Exercise objective
For the word "filter", return each line of the data in which it occurs.

[Record excerpts Boundary: Start]

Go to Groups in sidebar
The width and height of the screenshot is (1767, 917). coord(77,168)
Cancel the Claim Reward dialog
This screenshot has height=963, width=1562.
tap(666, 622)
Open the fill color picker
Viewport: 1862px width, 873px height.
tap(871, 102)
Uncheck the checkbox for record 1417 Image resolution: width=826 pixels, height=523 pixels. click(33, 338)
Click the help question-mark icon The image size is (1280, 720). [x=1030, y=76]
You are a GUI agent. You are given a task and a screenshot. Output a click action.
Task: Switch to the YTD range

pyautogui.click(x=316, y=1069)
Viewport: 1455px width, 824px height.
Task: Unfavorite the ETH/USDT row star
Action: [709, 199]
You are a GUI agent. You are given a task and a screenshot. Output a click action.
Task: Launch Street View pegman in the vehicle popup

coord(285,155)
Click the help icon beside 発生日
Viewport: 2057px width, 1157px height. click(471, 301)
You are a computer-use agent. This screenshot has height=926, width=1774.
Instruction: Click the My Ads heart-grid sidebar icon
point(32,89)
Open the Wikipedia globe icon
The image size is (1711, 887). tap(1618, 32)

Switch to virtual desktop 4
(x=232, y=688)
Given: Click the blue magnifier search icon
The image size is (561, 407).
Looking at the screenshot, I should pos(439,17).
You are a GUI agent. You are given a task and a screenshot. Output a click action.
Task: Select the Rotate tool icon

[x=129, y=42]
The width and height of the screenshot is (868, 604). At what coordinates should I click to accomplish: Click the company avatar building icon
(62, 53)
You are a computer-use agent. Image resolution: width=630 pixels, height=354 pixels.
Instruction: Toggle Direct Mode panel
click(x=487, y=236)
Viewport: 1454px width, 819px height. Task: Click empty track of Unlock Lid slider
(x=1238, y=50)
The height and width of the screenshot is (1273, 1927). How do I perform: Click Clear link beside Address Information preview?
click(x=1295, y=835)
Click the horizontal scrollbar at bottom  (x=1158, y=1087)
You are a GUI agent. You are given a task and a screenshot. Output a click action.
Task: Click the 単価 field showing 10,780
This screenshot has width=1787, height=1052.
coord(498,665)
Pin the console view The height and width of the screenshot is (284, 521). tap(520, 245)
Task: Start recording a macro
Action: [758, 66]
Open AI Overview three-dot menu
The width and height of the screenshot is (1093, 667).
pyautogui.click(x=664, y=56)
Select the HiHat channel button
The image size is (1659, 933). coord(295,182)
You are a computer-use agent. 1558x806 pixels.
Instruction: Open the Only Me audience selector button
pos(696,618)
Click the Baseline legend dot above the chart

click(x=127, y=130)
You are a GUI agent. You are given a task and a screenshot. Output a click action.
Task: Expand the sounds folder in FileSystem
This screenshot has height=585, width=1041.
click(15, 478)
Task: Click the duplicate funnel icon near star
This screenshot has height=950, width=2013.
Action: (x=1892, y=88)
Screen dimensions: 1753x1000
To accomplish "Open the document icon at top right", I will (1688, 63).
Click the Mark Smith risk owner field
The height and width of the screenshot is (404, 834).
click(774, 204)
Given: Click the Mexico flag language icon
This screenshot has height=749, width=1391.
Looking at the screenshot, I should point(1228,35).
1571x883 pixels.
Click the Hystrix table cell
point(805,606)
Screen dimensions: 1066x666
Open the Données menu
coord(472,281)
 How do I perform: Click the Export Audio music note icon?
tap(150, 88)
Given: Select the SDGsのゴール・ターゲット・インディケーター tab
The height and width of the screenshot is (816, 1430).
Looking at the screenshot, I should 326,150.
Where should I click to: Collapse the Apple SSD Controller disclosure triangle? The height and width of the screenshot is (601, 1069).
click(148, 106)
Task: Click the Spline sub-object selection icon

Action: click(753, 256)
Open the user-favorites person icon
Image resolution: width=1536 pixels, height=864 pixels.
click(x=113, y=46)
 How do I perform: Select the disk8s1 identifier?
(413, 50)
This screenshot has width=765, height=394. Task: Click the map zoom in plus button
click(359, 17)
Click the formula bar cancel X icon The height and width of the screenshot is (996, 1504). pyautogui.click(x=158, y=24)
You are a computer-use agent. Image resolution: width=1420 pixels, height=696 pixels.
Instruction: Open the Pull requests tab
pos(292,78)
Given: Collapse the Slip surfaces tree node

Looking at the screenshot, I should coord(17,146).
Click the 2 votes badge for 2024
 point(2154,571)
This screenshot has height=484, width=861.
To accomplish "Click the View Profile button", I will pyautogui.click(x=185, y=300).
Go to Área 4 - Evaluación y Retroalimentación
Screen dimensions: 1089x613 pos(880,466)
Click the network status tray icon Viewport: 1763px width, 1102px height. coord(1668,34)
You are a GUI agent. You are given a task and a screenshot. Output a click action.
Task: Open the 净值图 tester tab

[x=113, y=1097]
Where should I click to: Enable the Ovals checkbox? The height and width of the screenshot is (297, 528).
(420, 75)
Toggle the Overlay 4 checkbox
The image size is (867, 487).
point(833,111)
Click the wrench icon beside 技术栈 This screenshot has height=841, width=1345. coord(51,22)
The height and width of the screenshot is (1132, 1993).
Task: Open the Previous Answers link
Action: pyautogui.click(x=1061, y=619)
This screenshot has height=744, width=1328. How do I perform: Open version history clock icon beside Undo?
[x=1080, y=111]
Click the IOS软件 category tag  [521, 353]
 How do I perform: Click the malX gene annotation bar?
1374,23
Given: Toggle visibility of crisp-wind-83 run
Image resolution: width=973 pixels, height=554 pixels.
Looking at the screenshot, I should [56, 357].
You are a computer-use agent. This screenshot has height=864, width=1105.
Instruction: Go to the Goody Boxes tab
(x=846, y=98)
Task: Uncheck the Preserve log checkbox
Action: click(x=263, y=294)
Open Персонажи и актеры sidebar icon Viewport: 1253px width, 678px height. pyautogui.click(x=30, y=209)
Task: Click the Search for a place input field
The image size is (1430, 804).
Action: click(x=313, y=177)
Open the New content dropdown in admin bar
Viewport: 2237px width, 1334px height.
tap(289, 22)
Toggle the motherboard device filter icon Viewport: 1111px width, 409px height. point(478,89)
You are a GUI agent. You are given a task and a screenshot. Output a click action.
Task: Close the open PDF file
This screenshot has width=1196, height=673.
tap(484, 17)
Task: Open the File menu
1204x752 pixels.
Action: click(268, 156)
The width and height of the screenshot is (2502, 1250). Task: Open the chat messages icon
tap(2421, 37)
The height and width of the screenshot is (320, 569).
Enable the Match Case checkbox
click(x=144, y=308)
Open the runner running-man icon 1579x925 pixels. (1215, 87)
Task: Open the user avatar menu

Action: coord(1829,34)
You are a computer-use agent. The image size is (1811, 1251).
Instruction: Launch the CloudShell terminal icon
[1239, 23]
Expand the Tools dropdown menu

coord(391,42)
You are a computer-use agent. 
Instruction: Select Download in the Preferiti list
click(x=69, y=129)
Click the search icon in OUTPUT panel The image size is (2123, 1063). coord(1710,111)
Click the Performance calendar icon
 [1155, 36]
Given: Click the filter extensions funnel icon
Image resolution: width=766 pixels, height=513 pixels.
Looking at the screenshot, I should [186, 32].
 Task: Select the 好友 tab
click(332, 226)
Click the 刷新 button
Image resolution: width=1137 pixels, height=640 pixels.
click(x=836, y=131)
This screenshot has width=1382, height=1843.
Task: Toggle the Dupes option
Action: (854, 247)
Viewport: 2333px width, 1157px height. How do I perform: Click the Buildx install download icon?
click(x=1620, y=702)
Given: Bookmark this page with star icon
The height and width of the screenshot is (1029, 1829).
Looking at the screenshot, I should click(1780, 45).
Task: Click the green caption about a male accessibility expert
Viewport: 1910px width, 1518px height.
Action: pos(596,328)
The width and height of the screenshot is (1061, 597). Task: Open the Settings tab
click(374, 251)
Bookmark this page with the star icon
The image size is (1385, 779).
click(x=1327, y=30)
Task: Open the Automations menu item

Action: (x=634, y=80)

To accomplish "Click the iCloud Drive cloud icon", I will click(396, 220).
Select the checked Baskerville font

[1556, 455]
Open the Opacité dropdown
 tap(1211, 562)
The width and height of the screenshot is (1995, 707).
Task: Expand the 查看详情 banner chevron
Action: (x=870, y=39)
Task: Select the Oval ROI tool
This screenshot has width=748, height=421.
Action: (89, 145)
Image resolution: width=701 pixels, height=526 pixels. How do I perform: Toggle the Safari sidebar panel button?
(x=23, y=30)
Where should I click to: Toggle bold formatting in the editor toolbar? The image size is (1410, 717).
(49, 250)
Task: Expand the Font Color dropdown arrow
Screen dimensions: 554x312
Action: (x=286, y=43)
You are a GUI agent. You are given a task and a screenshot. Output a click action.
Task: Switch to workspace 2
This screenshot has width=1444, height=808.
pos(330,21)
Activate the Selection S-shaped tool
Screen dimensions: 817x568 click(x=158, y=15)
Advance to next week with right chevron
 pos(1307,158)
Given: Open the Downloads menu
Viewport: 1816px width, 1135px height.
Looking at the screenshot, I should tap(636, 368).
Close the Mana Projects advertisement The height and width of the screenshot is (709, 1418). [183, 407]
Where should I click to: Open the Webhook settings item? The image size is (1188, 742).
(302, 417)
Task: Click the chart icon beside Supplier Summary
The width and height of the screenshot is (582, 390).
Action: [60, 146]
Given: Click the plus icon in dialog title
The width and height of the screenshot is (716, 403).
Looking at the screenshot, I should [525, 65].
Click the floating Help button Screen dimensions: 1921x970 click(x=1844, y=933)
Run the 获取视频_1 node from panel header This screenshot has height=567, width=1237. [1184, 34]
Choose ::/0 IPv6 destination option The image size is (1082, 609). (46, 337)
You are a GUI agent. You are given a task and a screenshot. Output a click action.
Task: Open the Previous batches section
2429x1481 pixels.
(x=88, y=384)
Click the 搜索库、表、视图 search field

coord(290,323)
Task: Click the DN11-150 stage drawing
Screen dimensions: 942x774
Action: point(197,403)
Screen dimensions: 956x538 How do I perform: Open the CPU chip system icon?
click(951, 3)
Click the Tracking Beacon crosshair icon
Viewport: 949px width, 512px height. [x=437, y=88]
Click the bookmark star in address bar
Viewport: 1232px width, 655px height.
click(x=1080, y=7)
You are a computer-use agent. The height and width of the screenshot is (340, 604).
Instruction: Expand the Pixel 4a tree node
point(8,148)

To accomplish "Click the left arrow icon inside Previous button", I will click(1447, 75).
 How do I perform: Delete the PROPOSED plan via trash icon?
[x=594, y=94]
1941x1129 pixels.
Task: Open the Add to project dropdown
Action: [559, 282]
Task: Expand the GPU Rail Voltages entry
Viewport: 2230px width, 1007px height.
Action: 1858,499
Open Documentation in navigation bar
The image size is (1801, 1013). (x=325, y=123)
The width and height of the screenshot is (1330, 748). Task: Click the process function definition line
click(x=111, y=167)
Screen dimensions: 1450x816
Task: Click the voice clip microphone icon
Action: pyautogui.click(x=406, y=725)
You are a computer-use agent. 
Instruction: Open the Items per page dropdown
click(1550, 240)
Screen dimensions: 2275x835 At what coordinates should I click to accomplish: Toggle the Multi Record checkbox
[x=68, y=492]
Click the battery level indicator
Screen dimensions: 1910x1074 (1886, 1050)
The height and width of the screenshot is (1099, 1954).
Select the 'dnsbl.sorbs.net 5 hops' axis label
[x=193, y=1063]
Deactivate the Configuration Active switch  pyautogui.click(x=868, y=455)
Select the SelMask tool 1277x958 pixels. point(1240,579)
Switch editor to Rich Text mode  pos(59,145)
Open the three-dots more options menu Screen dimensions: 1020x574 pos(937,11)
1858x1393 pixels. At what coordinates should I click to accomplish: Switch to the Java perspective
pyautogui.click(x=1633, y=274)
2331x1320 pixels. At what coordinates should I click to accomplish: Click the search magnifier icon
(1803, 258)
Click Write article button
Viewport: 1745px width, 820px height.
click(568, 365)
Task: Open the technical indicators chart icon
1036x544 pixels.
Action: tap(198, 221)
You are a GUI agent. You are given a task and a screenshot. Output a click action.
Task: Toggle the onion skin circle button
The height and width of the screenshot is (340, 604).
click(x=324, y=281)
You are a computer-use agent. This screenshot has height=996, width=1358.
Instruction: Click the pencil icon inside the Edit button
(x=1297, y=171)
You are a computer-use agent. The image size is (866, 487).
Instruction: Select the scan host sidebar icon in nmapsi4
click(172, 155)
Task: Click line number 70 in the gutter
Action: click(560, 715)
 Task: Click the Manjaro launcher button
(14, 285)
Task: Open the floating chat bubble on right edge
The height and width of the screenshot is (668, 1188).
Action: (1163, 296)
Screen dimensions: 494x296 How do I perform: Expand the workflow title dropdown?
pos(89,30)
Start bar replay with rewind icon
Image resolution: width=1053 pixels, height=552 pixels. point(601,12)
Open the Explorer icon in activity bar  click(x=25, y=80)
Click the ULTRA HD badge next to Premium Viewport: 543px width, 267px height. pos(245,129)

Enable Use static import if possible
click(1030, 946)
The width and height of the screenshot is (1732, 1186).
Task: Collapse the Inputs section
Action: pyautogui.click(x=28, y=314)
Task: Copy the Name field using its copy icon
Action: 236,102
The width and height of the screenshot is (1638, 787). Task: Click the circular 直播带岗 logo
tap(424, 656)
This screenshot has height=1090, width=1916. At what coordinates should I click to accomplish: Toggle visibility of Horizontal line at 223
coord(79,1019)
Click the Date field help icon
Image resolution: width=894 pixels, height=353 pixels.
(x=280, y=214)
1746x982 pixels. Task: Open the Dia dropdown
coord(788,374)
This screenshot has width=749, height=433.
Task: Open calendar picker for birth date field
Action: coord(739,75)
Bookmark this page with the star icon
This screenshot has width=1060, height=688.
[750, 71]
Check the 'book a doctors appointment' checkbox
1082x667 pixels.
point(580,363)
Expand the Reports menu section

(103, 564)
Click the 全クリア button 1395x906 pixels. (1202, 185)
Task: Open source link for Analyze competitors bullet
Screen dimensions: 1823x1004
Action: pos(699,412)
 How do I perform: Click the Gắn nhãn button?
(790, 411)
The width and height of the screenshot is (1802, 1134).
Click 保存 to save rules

[Record excerpts Boundary: End]

Response
Toggle the motherboard device filter icon Viewport: 1111px width, 409px height. point(478,89)
Given: Click the filter extensions funnel icon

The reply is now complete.